=== Section Start ===
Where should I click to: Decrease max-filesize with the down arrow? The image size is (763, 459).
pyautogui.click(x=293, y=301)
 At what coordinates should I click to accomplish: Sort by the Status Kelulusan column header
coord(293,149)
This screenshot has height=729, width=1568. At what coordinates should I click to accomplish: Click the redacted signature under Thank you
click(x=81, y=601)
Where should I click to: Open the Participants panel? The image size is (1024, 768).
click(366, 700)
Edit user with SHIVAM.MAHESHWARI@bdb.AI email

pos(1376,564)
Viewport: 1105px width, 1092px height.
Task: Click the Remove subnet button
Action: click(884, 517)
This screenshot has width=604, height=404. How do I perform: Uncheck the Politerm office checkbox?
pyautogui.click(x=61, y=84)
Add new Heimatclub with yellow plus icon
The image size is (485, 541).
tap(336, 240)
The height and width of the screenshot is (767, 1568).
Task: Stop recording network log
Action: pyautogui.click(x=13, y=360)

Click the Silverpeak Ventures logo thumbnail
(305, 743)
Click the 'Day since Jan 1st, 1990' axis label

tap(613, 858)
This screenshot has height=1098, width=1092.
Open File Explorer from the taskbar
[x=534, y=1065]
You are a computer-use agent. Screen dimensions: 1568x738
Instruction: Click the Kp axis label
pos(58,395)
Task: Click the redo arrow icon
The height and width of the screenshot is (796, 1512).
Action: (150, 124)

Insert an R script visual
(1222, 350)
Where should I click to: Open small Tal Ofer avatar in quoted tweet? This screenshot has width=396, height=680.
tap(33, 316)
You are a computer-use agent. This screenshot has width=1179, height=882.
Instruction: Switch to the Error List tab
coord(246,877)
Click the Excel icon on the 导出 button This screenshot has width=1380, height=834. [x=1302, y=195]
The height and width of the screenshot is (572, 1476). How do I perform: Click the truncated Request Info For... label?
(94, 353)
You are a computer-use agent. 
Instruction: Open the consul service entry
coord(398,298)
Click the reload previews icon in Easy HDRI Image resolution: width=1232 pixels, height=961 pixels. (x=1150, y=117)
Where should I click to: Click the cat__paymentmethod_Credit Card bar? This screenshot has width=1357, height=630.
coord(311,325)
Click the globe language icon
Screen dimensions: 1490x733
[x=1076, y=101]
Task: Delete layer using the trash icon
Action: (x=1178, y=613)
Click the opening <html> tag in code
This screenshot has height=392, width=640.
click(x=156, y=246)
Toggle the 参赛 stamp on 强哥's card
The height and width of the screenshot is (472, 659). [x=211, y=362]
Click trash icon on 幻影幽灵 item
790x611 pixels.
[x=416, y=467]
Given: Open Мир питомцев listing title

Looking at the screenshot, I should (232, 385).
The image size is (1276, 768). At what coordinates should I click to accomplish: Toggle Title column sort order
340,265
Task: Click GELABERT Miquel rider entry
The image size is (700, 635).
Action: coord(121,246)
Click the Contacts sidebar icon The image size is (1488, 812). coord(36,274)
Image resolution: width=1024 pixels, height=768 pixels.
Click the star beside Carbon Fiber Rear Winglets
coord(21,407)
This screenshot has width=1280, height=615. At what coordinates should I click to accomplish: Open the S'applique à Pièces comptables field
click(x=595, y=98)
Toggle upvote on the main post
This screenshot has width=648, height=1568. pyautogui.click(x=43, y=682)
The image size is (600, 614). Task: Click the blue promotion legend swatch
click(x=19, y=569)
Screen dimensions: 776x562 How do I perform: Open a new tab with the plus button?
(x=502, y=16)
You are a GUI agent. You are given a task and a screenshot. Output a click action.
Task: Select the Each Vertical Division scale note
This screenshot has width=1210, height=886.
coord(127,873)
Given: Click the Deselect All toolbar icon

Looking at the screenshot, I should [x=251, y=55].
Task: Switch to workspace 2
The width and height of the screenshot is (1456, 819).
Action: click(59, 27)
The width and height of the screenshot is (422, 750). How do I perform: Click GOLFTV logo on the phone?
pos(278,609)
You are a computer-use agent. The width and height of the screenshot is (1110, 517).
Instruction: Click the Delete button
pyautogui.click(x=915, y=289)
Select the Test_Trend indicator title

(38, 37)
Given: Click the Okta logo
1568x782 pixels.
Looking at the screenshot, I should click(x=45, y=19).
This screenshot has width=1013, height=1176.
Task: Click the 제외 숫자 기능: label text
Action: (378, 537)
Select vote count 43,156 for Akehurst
=== Section End ===
TASK PROMPT - Give back the records above exactly, limited to the lines between the one holding "The image size is (485, 541)." and the one holding "Click the Excel", inclusive.

WRITTEN RESPONSE -
The image size is (485, 541).
tap(336, 240)
The height and width of the screenshot is (767, 1568).
Task: Stop recording network log
Action: pyautogui.click(x=13, y=360)

Click the Silverpeak Ventures logo thumbnail
(305, 743)
Click the 'Day since Jan 1st, 1990' axis label

tap(613, 858)
This screenshot has height=1098, width=1092.
Open File Explorer from the taskbar
[x=534, y=1065]
You are a computer-use agent. Screen dimensions: 1568x738
Instruction: Click the Kp axis label
pos(58,395)
Task: Click the redo arrow icon
The height and width of the screenshot is (796, 1512).
Action: (150, 124)

Insert an R script visual
(1222, 350)
Where should I click to: Open small Tal Ofer avatar in quoted tweet? This screenshot has width=396, height=680.
tap(33, 316)
You are a computer-use agent. This screenshot has width=1179, height=882.
Instruction: Switch to the Error List tab
coord(246,877)
Click the Excel icon on the 导出 button This screenshot has width=1380, height=834. [x=1302, y=195]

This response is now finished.